* ACTIONS TO TAKE *
[a] Reproduce the stretch of the article about Mike Pisciotta from "Ambition without skill" through "marketing and entrepreneurship." word for word.
[b] According to the article about Mike Pisciotta, how many years did he spend in the Florida Correctional System?
[c] Go on with the article about Mike Pisciotta's path from prison to business, starting after its last paragraph.

* DOCUMENT TEXT *

------------------------------------

How This Ex-Con Started From Nothing to Build a 7-Figure Business Ten years behind bars was an odyssey of dedication and perseverance, study and faith. Life afterward was just as challenging.
By Daniel Marlin Edited by Dan Bova
Opinions expressed by Entrepreneur contributors are their own.
Your sentence doesn't end when you leave prison. No doubt you spent years reflecting on your bad decisions while in penitentiary, but the consequences of your actions stay with you forever.
That's what 18-year-old Mike Pisciotta found out the hard way. After taking near-fatal amounts of Xanax, when doctors said it was a miracle he was still alive, Pisciotta awoke two days later in a prison cell. He'd robbed two stores and would spend the next 10 years in the Florida Correctional System.
To most it would seem life was over. Your hopes and ambition would pass you by, and you'd never be able to escape the stigma of your criminal record. A decade of confinement would be followed by a lifetime of discrimination, making it almost impossible to find a job.
But Pisciotta didn't allow himself to fall victim to circumstance. Prison would take 10 years of his freedom, but he didn't let it take 10 years of his life. Here's how he used prison to kick-start his entrepreneurial journey and lay the foundation for a seven-figure consulting business.
Ambition without skill is useless.
As someone with a natural aversion to authority, Pisciotta realized his only chance of success lay in self-employment. Instead of spending his prison years in silent apprehension, he applied himself in the library, learning everything there was to know about management, marketing and entrepreneurship.
He immersed himself in works like E-Myth Revisited by Michael Gerber. He studied the Bible avidly, and he dedicated time to learning new languages. However, his attempts at self-improvement were constantly undermined and ridiculed.
"I felt like a crab desperately fighting to get out of a bucket. And all of the other crabs… the inmates and the officers were desperately fighting to pull me back in. Officers would shake down my cell and confiscate any books that I didn't have a receipt for. And they'd do this purely out of spite," says Pisciotta.

------------------------------------

* PROVIDED MATERIAL *
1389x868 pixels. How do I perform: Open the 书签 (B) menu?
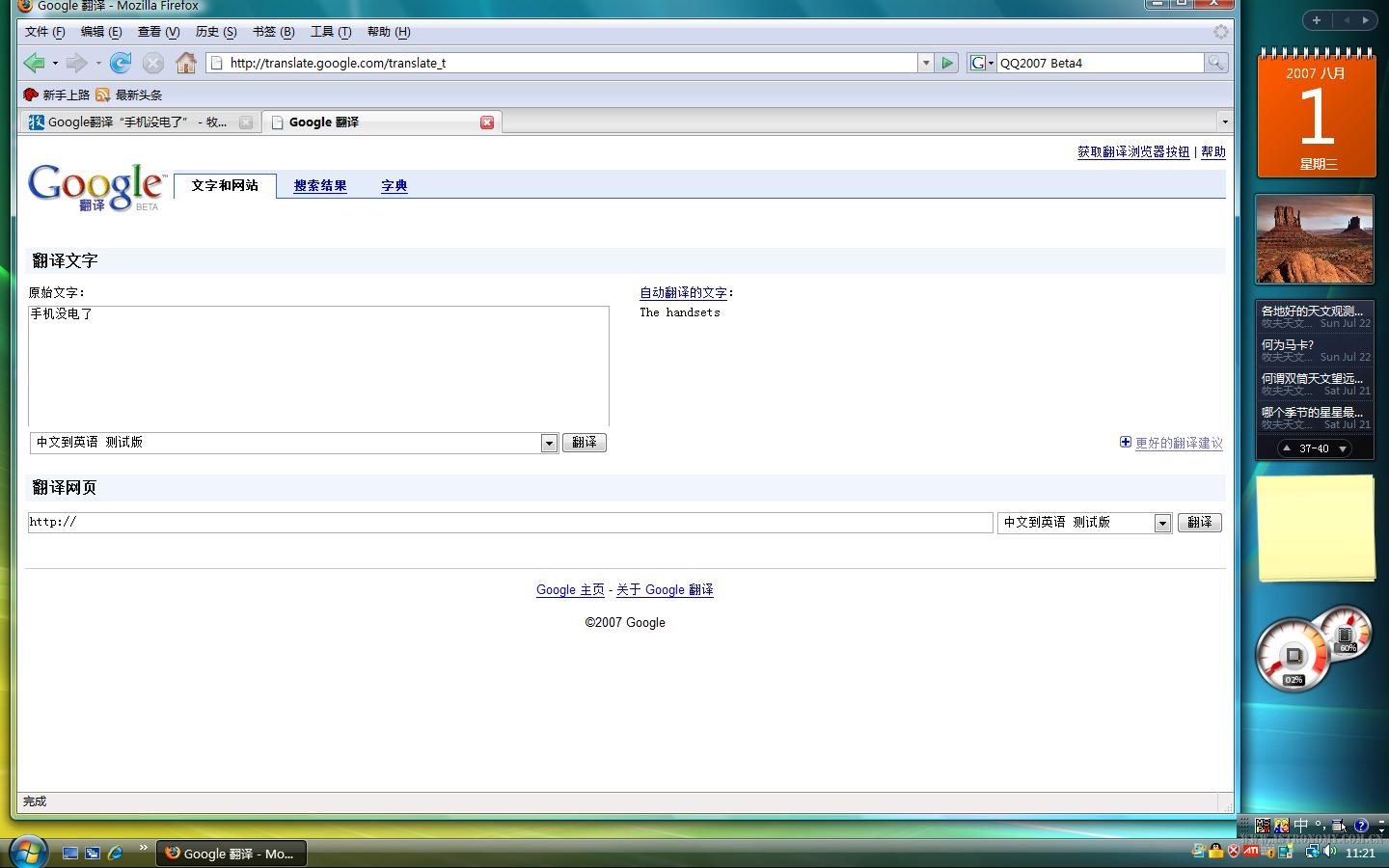click(x=273, y=32)
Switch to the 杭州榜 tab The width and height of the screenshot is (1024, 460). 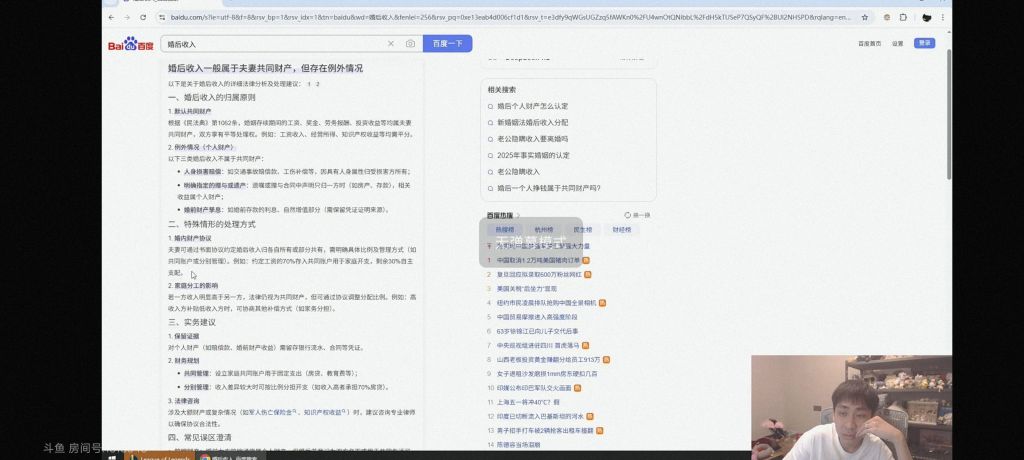point(543,229)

------------------------------------

* ANSWERS BY TASK *
[a]
Ambition without skill is useless.
As someone with a natural aversion to authority, Pisciotta realized his only chance of success lay in self-employment. Instead of spending his prison years in silent apprehension, he applied himself in the library, learning everything there was to know about management, marketing and entrepreneurship.

[b] 10 years.

[c]
It was a negative environment that he had to fight against everyday. Each time he tried to raise himself up, the people around him were waiting to pull him back down again. Constant hostility and discrimination made attempts at self-improvement virtually impossible.
Learning is easier with a study partner.
Things began to change a few years into his sentence when Pisciotta met a man named Tyrone, a fellow inmate. Both were on a mission to turn their lives around and he was intrigued by Tyrone's commitment to studying, and even more so by his affinity for languages. The two stuck together and after several months of practicing routinely, Pisciotta became fluent in Spanish.
"I eventually developed my own system for teaching Spanish and I actually began charging guys for lessons. I was paid with Ramen noodle soups and tuna packets because we weren't allowed money in prison. About 50 percent of those guys left learning a new language. I was totally blown away by it," Pisciotta says.
He describes these Spanish lessons as his first entrepreneurial experience. Not only was he able to master a new skill quickly, but he was able to teach and profit from it in an environment where inmates didn't respect or value other people's time.
"Teaching inmates had its challenges." says Pisciotta, "Yes I was making money, but I also attracted a lot of negative attention from people who frowned on attempts at self-improvement. My constant learning was often interpreted as a statement that I thought I was better than everybody else. For the most part I brushed it off. I'd always been confident in my abilities, borderline arrogant. But I didn't learn new skills to show off, I learned them to stand a better chance of surviving life outside of prison after my release."
Related: How My Life as an Entrepreneur Shaped My Time in Prison
Despite the criticism, Pisciotta explains that he is proud of the impact his Spanish lessons have had on some of his close friends and fellow inmates. "Very few guys applied themselves the way they needed to in order to fully grasp a new language. There were also people who just couldn't learn no matter how hard they tried. But the ones who did apply themselves made it all worth it for me. It was awesome to see the sense of pride they had in their accomplishment. They achieved something that they never thought they could before, and I was glad to be a part of that."
Pisciotta has stayed in touch with many of his prison mates since his release, including Jason Nelson, a friend and past student who spoke at his wedding. However despite multiple attempts to reconnect, he has been unable to contact or track down his former mentor and teacher Tyrone.
Overcoming adversity alone is nearly impossible.
It's difficult to overcome adversity. But it's even harder when you try to do it alone. Fortunately for Pisciotta, he had a helping hand.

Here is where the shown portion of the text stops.